After 18 months of heartache, we told more people and went to the doctor about our struggles.  He didn't seem too troubled by our infertility (technically, if you don't conceive after 1 year, you're classed as infertile, but it doesn't mean you can't possibly have kids) but he sent us off for tests.  Hubbie is fine, for which we are very thankful.  But several tests later (one of which was particularly horrid and felt like being blown up like a balloon) I was diagnosed with Polycystic Ovaries.  My GP put me on Metformin, which is supposed to help regulate insulin, and sent me to the Gynaecologist.  At this point we were thinking, Great, now we know the problem, we can fix it.

Fast forward 6-9 months and we eventually get to see the Gyn.  He asks me if I want IVF.  Straight out.  I think I was 26 at this point.  The wonderful system says, let's not do more investigations, let's not try to level out these hormones, let's take all the hope of doing this naturally away.  I think the doctors just want as much control as possible.  When I said no (at least, 'not yet') to IVF, he then offered IUI - if you're not sure what IUI is, you can look it up, but it's delicately nicknamed 'turkey-basting'.  We did not get on well with that and actually really disliked the clinic.  Everyone there was lovely - great nurses - but the place has a strangeness that it's hard to pinpoint.

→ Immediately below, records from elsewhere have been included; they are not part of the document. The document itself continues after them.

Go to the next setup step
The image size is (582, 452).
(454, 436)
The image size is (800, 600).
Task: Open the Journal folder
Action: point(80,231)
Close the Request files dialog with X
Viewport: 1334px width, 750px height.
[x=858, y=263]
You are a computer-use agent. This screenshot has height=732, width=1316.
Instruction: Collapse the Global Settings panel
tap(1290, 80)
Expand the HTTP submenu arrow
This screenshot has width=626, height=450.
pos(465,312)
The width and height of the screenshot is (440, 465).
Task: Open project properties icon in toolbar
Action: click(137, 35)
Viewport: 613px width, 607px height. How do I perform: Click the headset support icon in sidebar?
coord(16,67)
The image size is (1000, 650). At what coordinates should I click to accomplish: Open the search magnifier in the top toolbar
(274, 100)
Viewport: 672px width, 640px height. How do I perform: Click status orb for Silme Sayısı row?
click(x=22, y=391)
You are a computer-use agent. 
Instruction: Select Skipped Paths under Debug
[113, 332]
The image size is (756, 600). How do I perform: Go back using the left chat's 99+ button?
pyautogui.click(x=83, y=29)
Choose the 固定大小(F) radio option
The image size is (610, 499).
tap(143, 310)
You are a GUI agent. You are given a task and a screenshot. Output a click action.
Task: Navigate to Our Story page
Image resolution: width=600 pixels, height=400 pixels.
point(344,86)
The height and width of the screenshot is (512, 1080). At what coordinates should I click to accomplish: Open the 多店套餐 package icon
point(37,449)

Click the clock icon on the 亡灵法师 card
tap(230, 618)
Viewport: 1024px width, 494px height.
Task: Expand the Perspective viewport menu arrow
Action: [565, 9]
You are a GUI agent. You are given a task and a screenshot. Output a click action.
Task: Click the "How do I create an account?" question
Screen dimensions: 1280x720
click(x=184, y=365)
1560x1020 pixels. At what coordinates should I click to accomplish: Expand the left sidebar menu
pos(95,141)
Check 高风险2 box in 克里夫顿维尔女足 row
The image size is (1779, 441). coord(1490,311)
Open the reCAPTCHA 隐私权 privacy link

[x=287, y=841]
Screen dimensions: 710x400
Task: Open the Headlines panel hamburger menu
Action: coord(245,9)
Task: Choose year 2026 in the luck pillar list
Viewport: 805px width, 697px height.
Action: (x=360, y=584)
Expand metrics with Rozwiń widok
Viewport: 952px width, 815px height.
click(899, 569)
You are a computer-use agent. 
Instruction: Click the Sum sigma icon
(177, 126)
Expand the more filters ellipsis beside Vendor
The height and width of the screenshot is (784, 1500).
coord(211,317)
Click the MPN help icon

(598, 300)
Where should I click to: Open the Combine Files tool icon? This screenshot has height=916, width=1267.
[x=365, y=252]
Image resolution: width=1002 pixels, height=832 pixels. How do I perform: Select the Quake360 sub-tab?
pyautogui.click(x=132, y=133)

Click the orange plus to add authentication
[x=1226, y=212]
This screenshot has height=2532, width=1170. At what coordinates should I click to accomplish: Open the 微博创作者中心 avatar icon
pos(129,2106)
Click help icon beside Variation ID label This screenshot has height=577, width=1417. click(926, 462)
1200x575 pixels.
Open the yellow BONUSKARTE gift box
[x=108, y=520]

Back we go to the Gyn.  For a while, I'd been wondering why he hadn't prescribed me Clomid, which is meant to boost ovulation, especially in women with PCOS.  He'd dismissed it at our first appointment, but finally after a bit of pushing from hubbie and a lot of crying from me (!) he prescribed it.  I'm a Clomid baby, so I was hopeful that this would help us.

Well, it did - 3 cycles into Clomid, we got pregnant.  Ah, 3 weeks of joy and hope after 3 and 1/2 years of disappointment.  But at our 8 week scan we were told that the foetus hadn't developed (called a 'Blighted Ovum') and we had had a 'missed miscarriage'.  3 weeks later I physically miscarried.  Totally devastating.  A year later and it still makes me well up every time I think about it.

Since then we've had 9 more months of Clomid, with no discernible effect.  And a couple of weeks ago the Gyn told us we couldn't have any more, but that the next stage might be to have FSH injections, which 'force' ovulation.  Sounds lovely.

Right now, I'm investigating 'ttcn' (trying to conceive naturally) which is basically about getting your body into the best state possible for having a baby.  For the moment, we just want to carry on trying naturally rather than move onto more invasive approaches - partly because every time we see the Gyn, he says, "There's no reason why you shouldn't get pregnant."  Which is encouraging.  And highly frustrating!